Start of MATERIAL TO PROCESS
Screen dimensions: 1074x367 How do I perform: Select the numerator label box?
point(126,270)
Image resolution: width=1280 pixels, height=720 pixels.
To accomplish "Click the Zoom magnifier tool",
End of MATERIAL TO PROCESS
Start of MATERIAL TO PROCESS
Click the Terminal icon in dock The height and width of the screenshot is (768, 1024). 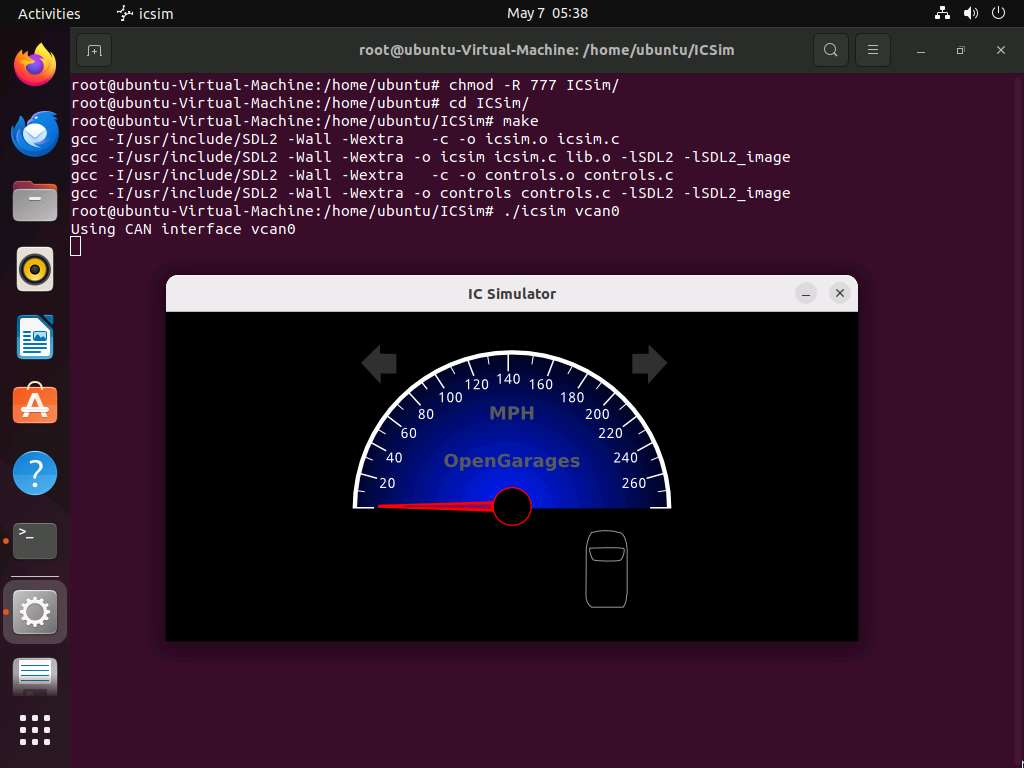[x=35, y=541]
End of MATERIAL TO PROCESS
**EXERCISE DESCRIPTION:** In the entries above, the lines between the one holding "Screen dimensions: 1074x367" and the one holding "the Zoom magnifier", inclusive, are to be printed exactly as written, and those alone.

**TASK OUTPUT:**
Screen dimensions: 1074x367 How do I perform: Select the numerator label box?
point(126,270)
Image resolution: width=1280 pixels, height=720 pixels.
To accomplish "Click the Zoom magnifier tool",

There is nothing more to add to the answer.